World Athletics President Sebastian Coe has said Russian track and field athletes will not be admitted to compete at next year’s Olympic Games in Tokyo unless he is "absolutely comfortable" they are drug-free ©Getty Images

World Athletics President Sebastian Coe has said Russian track and field athletes will not be admitted to compete at next year’s Olympic Games in Tokyo unless he is "absolutely comfortable" they are clean.

Coe told the Press Association he is "not going to risk or imperil the careers of clean athletes".

Last week, acting Russian Athletics Federation (RusAF) President Yulia Tarasenko claimed it is still possible for athletes from the country to be cleared to compete as neutrals at Tokyo 2020, despite the suspension of the national governing body's reinstatement process.

Tarasenko, who replaced Dmitry Shlyakhtin after he was among the RusAF officials charged with obstructing a doping investigation, revealed she was expecting Russian athletes to be given the opportunity to participate.

World Athletics froze the reinstatement process for RusAF and warned it would consider expelling the organisation, following the "serious anti-doping breaches" alleged by the Athletics Integrity Unit (AIU).

It also agreed that the current system of allowing Russian athletes to compete as Authorised Neutral Athletes (ANAs) should be put on hold.

Russia has since been handed a four-year ban by the World Anti-Doping Agency (WADA), after an investigation found data from the Moscow Laboratory had been tampered with before it was handed over to the global watchdog.

The sanctions from WADA mean Russia's flag will be banned from major events, including Tokyo 2020, while the country is also set to be stripped of World Championships it has been awarded.

WADA ruled that Russian athletes who can prove they had no involvement in the doping scandal or the cover-up will be able to compete - a condition Tarasenko claims should apply to track and field competitors.

Although Coe would not speculate about whether any Russian track and field athlete would compete at Tokyo 2020, he told the Press Association: "Authorised neutral status has been suspended until we are able to have a federation which is able to endorse that.

"My instinct is until we are absolutely comfortable that we have the continuation of a system we can trust, I am not going to risk or imperil the careers of clean athletes who have probably devoted at least half of their young lives to being at that point."

RusAF is currently suspended after a number of officials were charged with falsifying whereabouts information related to high jumper Danil Lysenko ©Getty Images
RusAF is currently suspended after a number of officials were charged with falsifying whereabouts information related to high jumper Danil Lysenko ©Getty Images

He added: "It is often overlooked but I am happy to say this – my overwhelming concern is for the clean athletes because it is their birth right, it is their commitment, it is the hours and hours that they devote to our sport, and I need to protect them.

"Only when I am absolutely convinced that we are going to reintroduce a federation or athletes back into that system, only when I am absolutely comfortable that they are, as far as we know, clean athletes, then I don't want to take that risk."

WADA has been criticised for not imposing a blanket ban on Russian athletes, but Coe does not think it would have been possible to legally enforce such a punishment.

"I think we have to live in the real world," he told the Press Association.

"A blanket ban is not something that has inherently ever been upheld by the Court of Arbitration [for Sport].

"They do want to look for proportionality, so our philosophy has always been when we introduced the ANA concept that it was predicated purely on one thing - can we separate the clean athletes from the tainted system?

"I didn't come into the sport as a former competitor to lightly stop athletes from competing, and we were able to create a system which has served us well.

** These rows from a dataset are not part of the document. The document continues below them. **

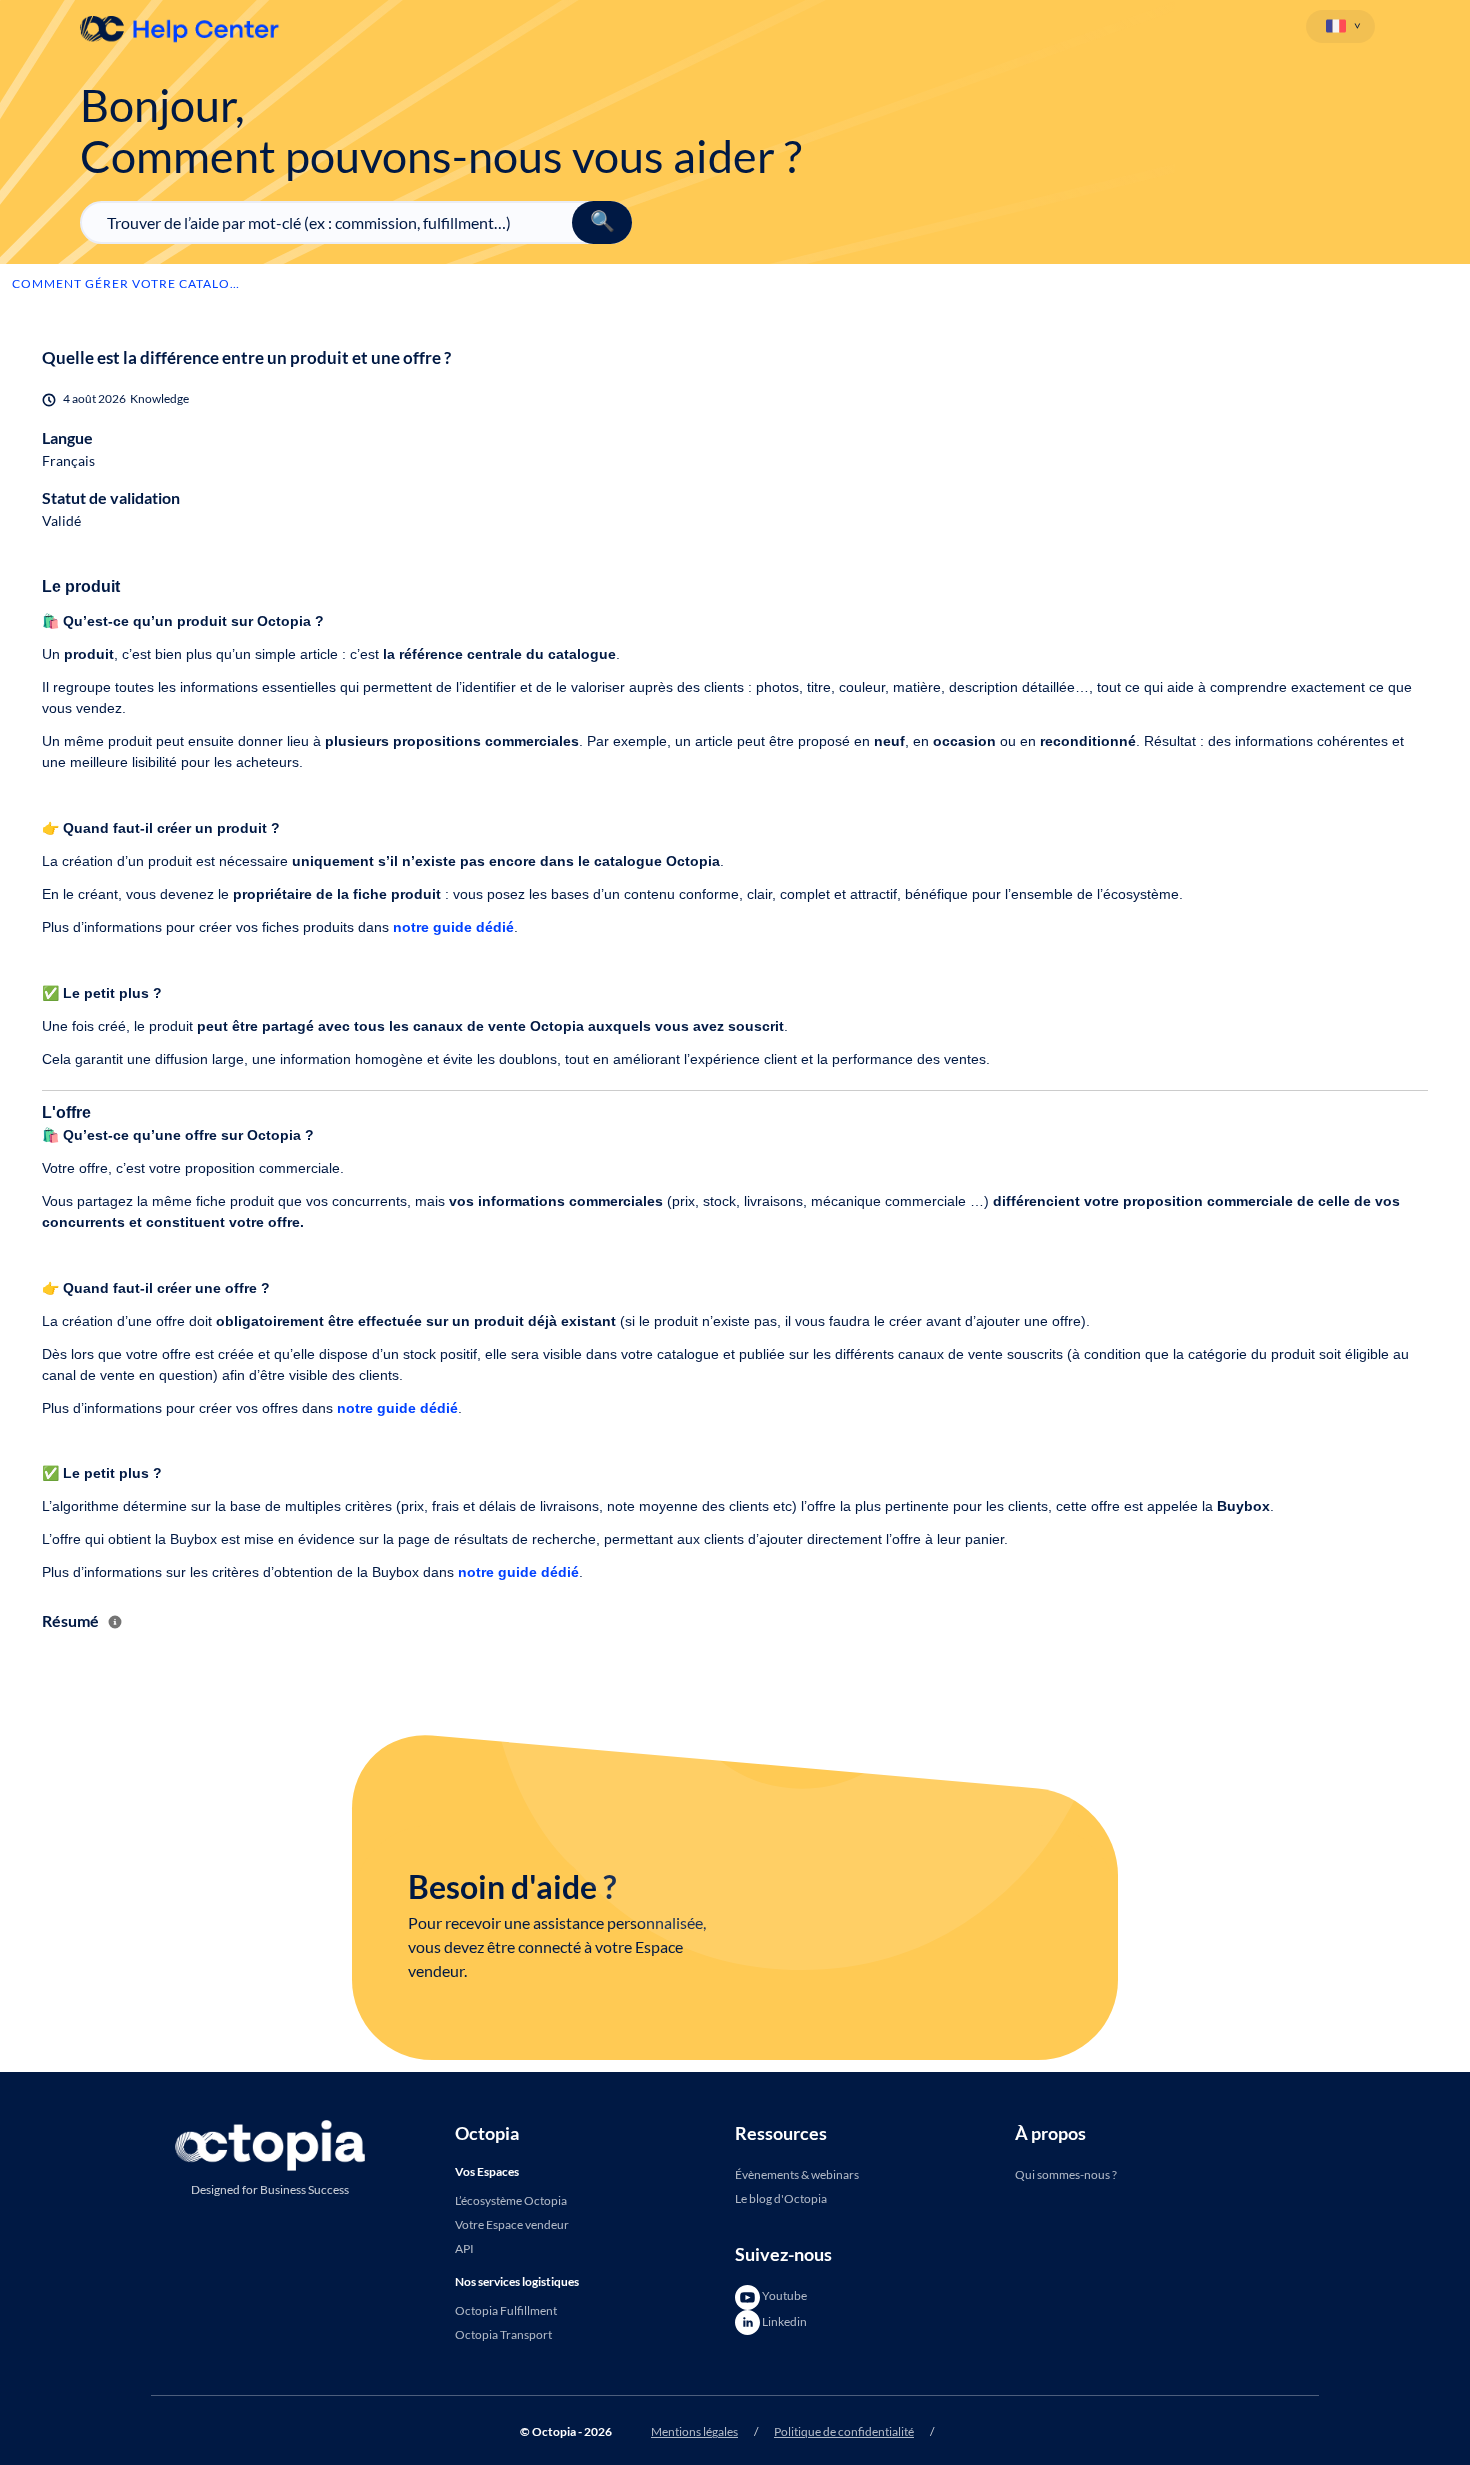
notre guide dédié (453, 927)
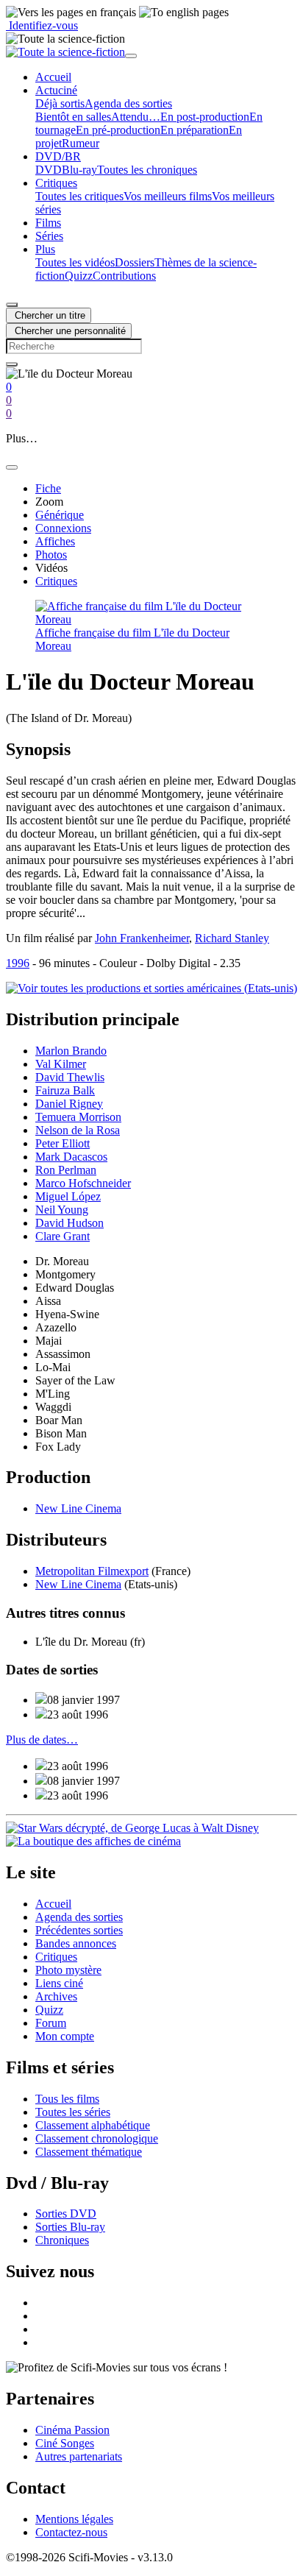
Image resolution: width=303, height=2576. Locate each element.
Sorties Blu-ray (70, 2227)
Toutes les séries (72, 2112)
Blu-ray (79, 169)
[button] (56, 90)
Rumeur (80, 143)
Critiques (56, 1956)
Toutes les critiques (79, 196)
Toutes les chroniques (147, 169)
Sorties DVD (65, 2213)
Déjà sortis (60, 103)
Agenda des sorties (128, 103)
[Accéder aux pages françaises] (71, 12)
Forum (50, 2023)
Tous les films (67, 2098)
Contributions (124, 275)
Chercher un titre (48, 315)
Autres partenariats (78, 2456)
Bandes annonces (75, 1943)
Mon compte (64, 2036)
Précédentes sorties (79, 1930)
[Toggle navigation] (131, 56)
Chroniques (62, 2240)
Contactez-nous (71, 2532)
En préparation (194, 130)
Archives (56, 1996)
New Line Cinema (78, 1508)
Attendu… (135, 116)
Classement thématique (88, 2151)
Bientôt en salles (73, 116)
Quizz (79, 275)
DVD (48, 169)
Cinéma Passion (72, 2430)
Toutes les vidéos (75, 262)
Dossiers (134, 262)
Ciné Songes (64, 2443)
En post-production (204, 116)
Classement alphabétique (92, 2125)
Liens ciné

"But clearly the charges levelled against the new federation are serious enough for us to have to suspend that process."

RusAF confirmed it had sent its response to the AIU's allegations by the deadline on Thursday (December 12), following the charges against officials at the governing body.

Shlyakhtin, appointed RusAF President in 2016, was suspended by the AIU for his involvement in the obstruction of a probe into whereabouts violations committed by world indoor high jump silver medallist Danil Lysenko.

He has been accused of using fake medical documents in an attempt to ensure Lysenko avoided punishment and of failing to cooperate with an investigation.

The AIU concluded, following a 15-month probe, that RusAF officials had been involved in the provision of false explanations and forged documents to the AIU in order to explain whereabouts failures by the athlete.

Along with Shlyakhtin, the RusAF executive director Alexander Parkin, the athlete and his coach Evgeniy Zagorulko have also been charged with "tampering and/or complicity" under the anti-doping rules and also been provisionally suspended.